■ **WHAT YOU HAVE TO DO**
Return each line of the records below that contains the word "click".
•••
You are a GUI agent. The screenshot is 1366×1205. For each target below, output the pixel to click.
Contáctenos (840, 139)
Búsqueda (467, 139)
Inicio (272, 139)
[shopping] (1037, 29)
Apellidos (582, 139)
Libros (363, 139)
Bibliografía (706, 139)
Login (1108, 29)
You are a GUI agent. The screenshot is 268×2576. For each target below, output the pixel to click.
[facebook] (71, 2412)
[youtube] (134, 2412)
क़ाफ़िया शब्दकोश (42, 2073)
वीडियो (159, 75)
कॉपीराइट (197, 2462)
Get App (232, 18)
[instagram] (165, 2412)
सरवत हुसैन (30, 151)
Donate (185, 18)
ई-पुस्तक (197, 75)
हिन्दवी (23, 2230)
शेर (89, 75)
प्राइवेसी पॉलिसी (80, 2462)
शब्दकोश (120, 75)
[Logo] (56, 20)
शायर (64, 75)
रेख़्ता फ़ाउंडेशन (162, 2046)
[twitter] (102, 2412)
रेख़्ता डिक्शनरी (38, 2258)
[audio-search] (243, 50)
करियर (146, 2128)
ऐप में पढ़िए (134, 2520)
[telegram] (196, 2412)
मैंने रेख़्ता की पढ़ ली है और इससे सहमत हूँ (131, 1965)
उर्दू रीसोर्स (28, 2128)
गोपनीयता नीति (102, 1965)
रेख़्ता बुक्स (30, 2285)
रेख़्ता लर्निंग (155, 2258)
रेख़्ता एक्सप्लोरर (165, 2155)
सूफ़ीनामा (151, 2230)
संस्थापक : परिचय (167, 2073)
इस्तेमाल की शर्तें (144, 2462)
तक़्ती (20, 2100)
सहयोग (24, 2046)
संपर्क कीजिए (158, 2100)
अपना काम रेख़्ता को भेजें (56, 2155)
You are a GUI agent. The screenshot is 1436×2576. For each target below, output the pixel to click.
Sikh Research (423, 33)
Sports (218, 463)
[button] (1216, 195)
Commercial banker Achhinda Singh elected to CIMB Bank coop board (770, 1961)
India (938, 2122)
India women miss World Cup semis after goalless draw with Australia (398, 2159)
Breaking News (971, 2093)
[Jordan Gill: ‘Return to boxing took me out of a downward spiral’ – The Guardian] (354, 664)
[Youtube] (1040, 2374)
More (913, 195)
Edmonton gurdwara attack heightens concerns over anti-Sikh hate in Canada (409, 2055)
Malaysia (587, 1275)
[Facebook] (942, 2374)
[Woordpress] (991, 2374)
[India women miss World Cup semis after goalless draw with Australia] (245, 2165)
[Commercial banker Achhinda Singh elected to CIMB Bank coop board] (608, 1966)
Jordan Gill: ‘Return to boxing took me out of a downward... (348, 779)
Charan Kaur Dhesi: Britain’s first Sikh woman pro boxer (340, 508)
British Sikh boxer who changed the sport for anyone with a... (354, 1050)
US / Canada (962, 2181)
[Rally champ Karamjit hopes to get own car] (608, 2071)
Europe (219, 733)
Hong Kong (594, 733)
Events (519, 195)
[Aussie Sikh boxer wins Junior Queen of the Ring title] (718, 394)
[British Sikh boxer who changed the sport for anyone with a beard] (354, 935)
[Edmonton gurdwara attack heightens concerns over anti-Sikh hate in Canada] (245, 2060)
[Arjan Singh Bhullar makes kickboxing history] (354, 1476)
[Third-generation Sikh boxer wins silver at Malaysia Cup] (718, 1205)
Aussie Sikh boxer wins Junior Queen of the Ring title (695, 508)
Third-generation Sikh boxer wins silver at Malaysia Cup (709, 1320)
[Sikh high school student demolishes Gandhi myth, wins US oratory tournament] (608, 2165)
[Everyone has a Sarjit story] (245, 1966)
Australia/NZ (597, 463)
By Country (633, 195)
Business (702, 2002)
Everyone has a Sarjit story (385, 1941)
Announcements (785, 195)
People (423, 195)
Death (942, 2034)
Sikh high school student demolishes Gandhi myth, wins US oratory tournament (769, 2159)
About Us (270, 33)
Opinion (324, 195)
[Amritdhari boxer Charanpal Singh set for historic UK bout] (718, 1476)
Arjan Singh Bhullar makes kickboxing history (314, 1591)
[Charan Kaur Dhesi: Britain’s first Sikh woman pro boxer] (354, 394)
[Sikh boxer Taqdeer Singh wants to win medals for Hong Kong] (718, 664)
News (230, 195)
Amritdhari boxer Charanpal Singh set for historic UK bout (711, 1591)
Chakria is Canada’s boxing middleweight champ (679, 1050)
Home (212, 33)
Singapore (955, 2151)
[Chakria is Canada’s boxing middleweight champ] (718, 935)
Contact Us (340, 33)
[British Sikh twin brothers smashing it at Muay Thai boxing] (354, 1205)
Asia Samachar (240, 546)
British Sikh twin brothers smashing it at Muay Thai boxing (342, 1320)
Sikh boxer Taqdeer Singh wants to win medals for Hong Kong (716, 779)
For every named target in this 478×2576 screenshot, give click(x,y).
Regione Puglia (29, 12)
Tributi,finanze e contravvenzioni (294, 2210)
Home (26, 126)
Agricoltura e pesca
•••
■ **RESPONSE TO THIS EXERCISE**
You are a GUI agent. The screenshot is 1366×1205. For each target below, output the pixel to click.
You are a GUI agent. The screenshot is 268×2576. For each target below, output the pixel to click.
You are a GUI agent. The screenshot is 1436×2576. For each target below, output the pixel to click.
For every named target in this 478×2576 screenshot, give click(x,y).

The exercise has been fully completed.